Essa lógica permitiu um cenário no qual, nunca na História deste país, ricos enriquecessem tanto, burocracias partidárias se apropriassem
indevidamente tanto de recursos públicos, diversos movimentos sociais fossem
tão domesticados... Mas também: nunca amplos setores da população saíram tanto da
indigência social! Basta não esquecer que, nos governos tucanos, o maior
salário mínimo foi de 78 dólares (R$ 189,74): hoje, está por volta dos 300
dólares.
Essa ampliação da capacidade de consumo da classe trabalhadora levou à
emergência de camadas sociais, erroneamente denominadas de “nova classe média”,
que fortaleceu um mercado interno que possibilitou ao país enfrentar as crises
internacionais do capital.
A crítica contunde ao modus
operandi do governo do PT, contudo, não pode ter como consequência a entrega do
povo brasileiro aos leões neoliberais. Ou o enfraquecimento das alternativas gestadas pelo povo
latino-americano aos ditames estadunidenses e o retorno da ALCA, a Área de Livre Comércio das Américas (para
os norte-americanos!).
A justificativa do voto no PSDB sob o argumento da alternância no poder
é falsa, pois os últimos 20 anos de governos do PSDB e do PT não alteraram a
forma de fazer política no Brasil. Ainda que, no caso do PT, tenha mudado a
forma de sobrevivência social dos mais pobres.

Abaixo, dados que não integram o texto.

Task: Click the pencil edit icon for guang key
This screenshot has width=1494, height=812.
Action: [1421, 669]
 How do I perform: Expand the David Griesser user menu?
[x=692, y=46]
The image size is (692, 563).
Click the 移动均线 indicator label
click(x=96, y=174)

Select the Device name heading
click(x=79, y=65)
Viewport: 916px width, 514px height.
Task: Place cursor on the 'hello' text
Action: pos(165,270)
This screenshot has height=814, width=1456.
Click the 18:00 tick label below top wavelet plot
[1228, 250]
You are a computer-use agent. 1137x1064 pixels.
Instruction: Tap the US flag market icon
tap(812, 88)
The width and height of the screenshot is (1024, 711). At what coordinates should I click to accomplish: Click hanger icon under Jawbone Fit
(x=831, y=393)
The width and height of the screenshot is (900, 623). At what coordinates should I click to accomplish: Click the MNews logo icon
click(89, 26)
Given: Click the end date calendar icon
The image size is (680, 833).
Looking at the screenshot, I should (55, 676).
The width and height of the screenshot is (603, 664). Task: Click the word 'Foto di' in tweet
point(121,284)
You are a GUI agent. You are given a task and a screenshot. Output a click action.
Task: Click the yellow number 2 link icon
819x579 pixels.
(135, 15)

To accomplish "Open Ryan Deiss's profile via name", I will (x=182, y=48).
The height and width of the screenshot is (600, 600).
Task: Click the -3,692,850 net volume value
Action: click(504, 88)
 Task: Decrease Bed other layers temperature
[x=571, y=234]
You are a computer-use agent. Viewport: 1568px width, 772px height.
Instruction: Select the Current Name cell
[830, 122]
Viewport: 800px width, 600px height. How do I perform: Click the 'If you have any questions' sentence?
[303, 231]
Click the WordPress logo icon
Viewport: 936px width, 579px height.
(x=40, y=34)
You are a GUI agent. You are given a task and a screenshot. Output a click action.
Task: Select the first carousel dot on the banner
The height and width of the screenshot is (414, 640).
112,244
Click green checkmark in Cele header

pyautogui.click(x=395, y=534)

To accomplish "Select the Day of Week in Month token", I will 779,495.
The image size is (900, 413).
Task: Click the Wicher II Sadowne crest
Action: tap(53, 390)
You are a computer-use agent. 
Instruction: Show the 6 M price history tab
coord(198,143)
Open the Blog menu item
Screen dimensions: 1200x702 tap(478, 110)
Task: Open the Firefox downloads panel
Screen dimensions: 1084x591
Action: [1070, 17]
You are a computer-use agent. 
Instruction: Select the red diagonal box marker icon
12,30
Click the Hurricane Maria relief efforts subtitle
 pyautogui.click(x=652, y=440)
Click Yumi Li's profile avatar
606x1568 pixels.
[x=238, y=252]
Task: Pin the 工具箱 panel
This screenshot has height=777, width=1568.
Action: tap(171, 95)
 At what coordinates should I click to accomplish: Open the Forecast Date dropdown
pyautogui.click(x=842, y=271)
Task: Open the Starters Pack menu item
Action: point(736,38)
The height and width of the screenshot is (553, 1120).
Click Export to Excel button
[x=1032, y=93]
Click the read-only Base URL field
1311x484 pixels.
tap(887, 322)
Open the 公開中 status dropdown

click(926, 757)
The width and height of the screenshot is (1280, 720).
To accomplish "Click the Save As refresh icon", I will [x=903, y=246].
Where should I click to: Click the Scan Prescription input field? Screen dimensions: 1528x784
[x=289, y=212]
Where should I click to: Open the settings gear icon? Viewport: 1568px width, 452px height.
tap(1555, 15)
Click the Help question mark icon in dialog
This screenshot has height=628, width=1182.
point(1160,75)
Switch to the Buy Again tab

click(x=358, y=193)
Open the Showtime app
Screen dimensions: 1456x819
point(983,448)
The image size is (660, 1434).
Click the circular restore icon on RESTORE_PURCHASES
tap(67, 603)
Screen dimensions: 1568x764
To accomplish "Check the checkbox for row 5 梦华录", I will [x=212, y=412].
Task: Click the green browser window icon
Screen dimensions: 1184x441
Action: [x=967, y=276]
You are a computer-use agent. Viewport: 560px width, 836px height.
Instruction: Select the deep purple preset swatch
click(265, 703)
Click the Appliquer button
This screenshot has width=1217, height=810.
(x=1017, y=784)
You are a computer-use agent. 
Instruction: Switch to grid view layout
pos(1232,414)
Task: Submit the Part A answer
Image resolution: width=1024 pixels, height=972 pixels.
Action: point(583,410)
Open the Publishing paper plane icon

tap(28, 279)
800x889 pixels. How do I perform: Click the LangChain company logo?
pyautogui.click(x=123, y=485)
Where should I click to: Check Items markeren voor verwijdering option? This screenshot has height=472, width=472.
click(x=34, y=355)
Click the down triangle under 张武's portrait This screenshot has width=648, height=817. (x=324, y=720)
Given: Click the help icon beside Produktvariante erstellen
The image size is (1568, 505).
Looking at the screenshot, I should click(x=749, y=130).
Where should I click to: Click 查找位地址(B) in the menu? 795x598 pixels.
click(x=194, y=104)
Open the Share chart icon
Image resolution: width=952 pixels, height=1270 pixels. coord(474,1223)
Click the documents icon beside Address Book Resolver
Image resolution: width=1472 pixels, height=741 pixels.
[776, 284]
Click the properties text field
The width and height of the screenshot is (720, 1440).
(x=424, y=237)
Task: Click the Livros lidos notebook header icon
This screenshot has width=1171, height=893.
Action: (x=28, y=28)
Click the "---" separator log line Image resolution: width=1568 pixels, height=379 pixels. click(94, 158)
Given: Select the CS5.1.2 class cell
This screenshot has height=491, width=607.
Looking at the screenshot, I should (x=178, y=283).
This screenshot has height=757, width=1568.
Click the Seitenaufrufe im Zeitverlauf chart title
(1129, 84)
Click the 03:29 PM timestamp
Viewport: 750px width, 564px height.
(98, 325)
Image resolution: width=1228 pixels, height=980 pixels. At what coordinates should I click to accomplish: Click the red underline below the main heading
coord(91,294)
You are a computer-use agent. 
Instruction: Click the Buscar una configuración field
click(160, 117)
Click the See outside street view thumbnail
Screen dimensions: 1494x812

A verdadeira alternância no exercício do poder passa por mobilizar a
sociedade para as mudanças democratizantes do sistema e por fazer a “nova
classe média” compreender que seu destino não é o sonho do padrão de consumo
das classes altas, ao qual a “velha classe média” sempre se atrelou, mas de ter
o papel de protagonista na construção de uma sociedade de iguais oportunidades
a todos.
A vitória tucana põe fim a esse cenário, a não derrota petista mantém
esse futuro em aberto. Por isso: continuar com Dilma, apesar dos pesares!
(*) Franklin Douglas - jornalista e professor, doutorando em Políticas Públicas (UFMA), escreve ao Jornal Pequeno aos domingos, quinzenalmente. Publicado na edição de 19/10/2014, opinião.